Einsam karrte sich der Zug weiter in die blaugrüne Unendlichkeit hinein, — immer tiefer hinein, und abermals tiefer hinein.

Und es ging der sinkenden Sonne nach.

Jetzt waren sie schon über drei Wochen unterwegs. Sie hatten Blue Earth durchfahren, Chain Lakes hinter sich gelassen, waren eines Tages in Jackson am Demoines River eingezogen. Menschenalter schienen seither verstrichen. — Von dort war es weiter gegangen nach Westen, bis nach Worthington; darauf an den Rock River. Und dann hatte der Per Hansen westlich vom Rock River plötzlich die Spur verloren. War auch später nicht wieder auf sie gestoßen.

Und wußte jetzt nicht, wo er sich eigentlich befand.

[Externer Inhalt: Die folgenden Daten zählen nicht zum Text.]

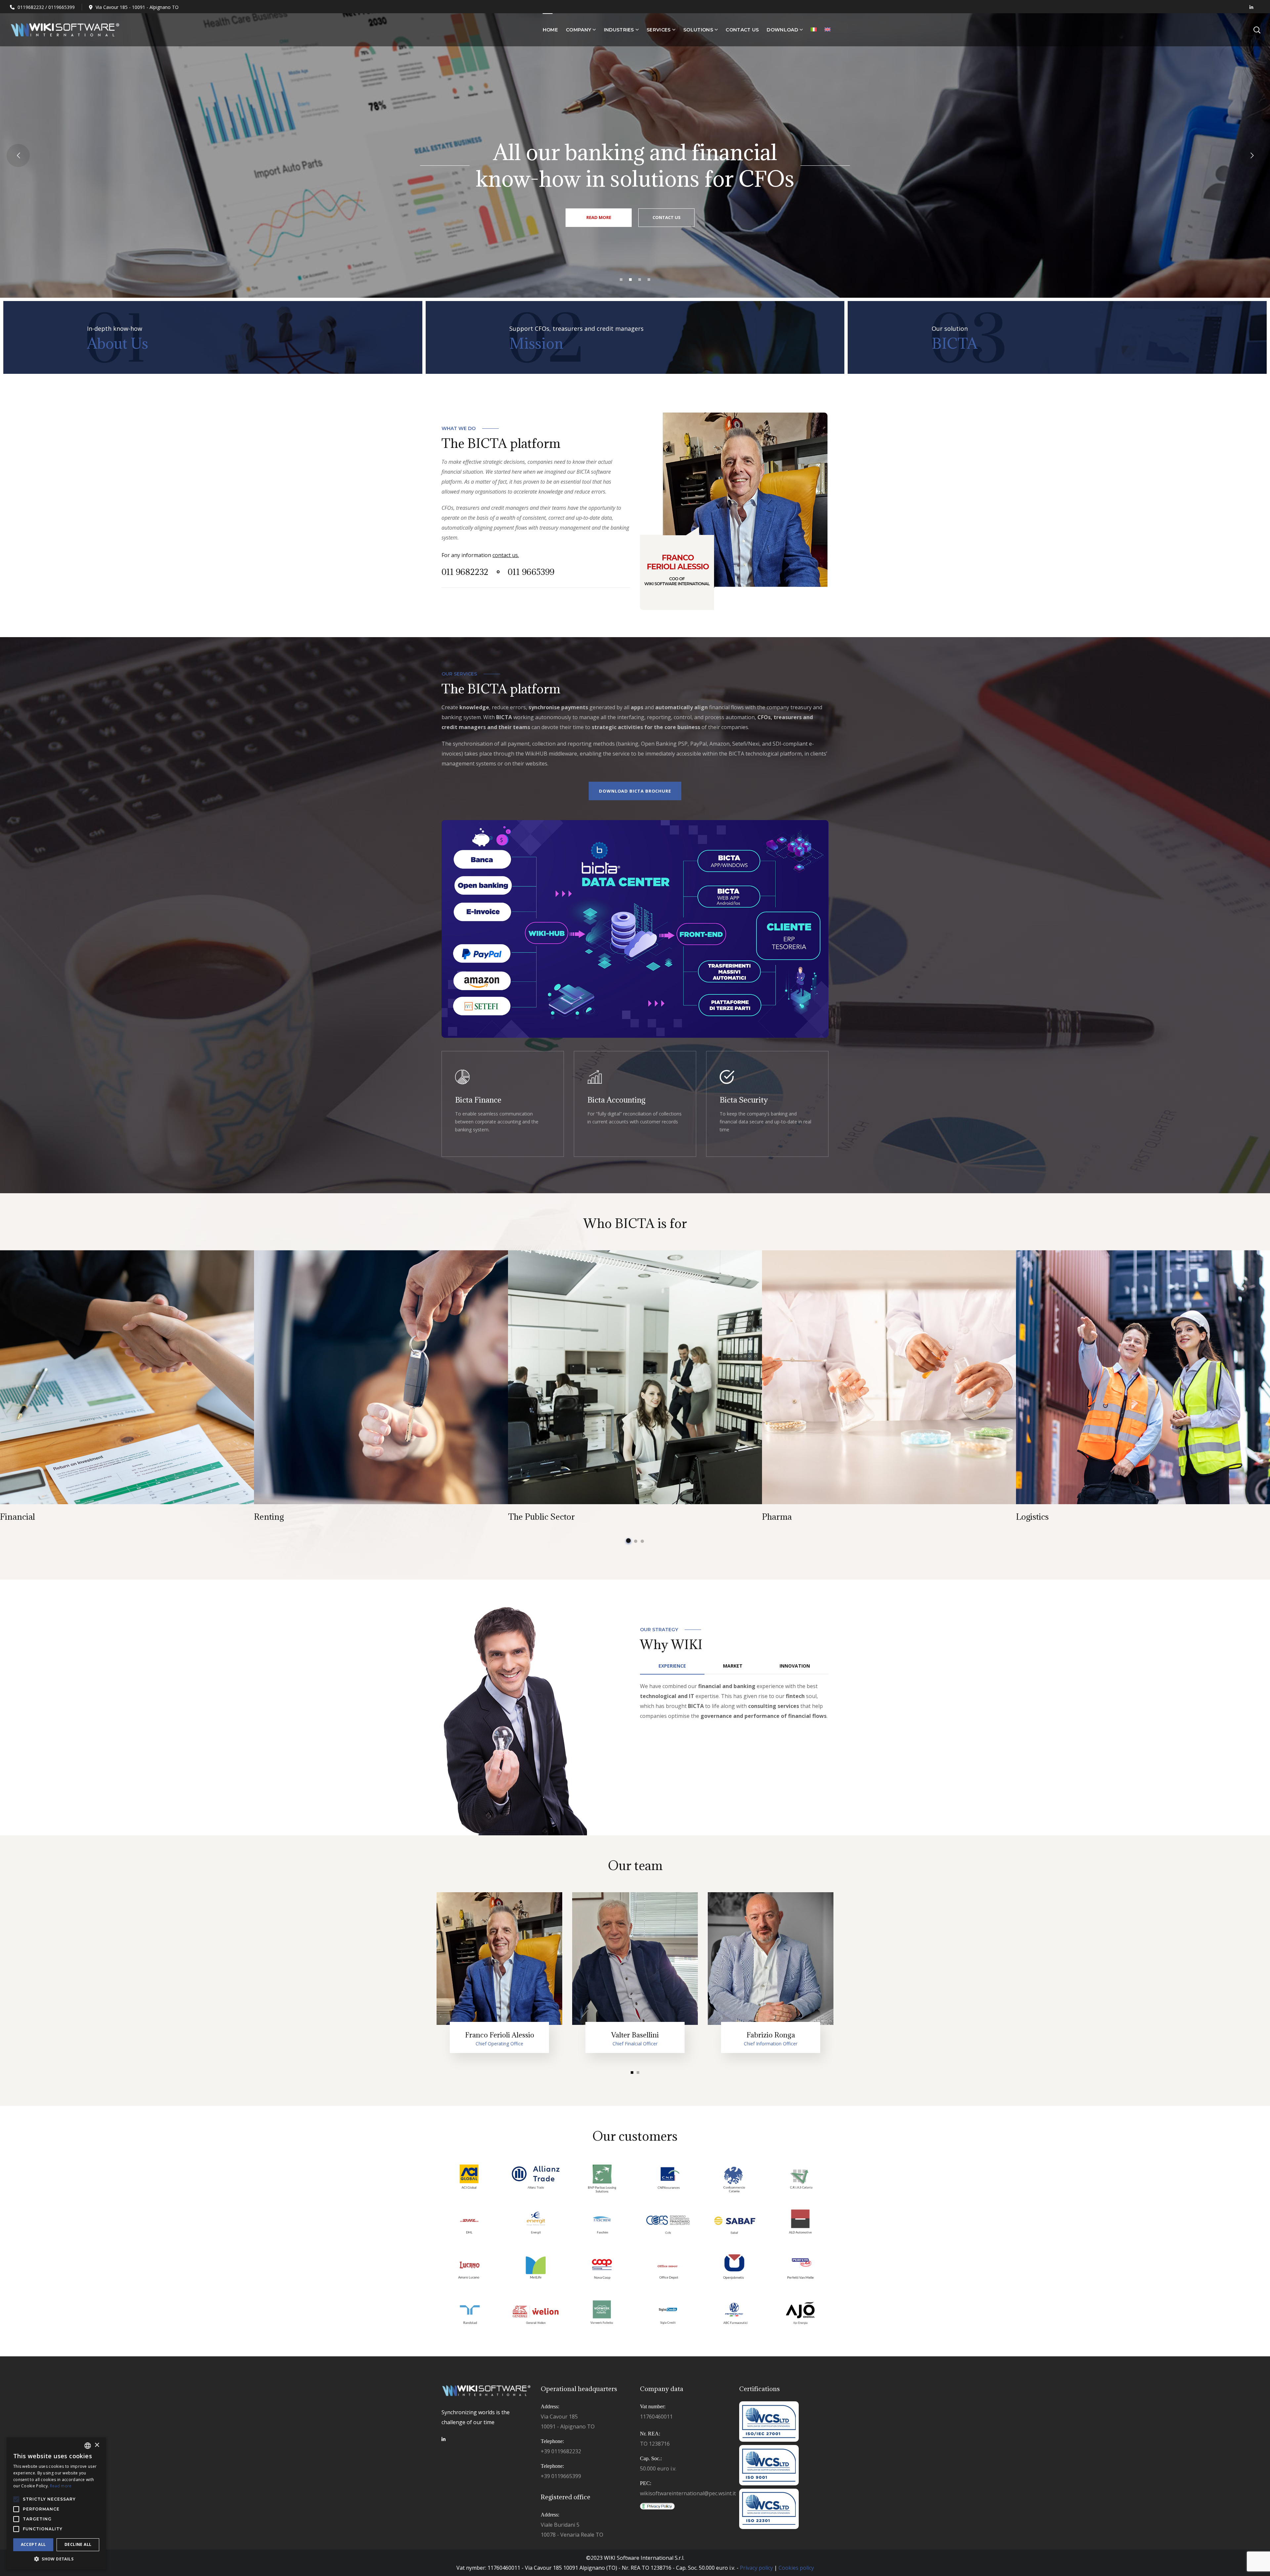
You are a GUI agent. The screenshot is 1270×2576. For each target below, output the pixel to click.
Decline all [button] (77, 2544)
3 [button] (642, 1541)
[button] (56, 2559)
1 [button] (628, 1540)
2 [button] (635, 1541)
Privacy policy (756, 2567)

Aber er hatte es gewissermaßen im Gefühl, daß Split Rock Creek Creek = Bach. hier so irgendwo herum lag, in der Westsonne. Und kam er überhaupt einmal an den, dann war er auch der Mann, sich weiter zurechtzufinden! — War nur so merkwürdig, daß er nicht schon längst beim Split Rock Creek war? Hätte eigentlich schon seit etwa drei Tagen dort sein müssen. Und immer noch nicht die leiseste Andeutung!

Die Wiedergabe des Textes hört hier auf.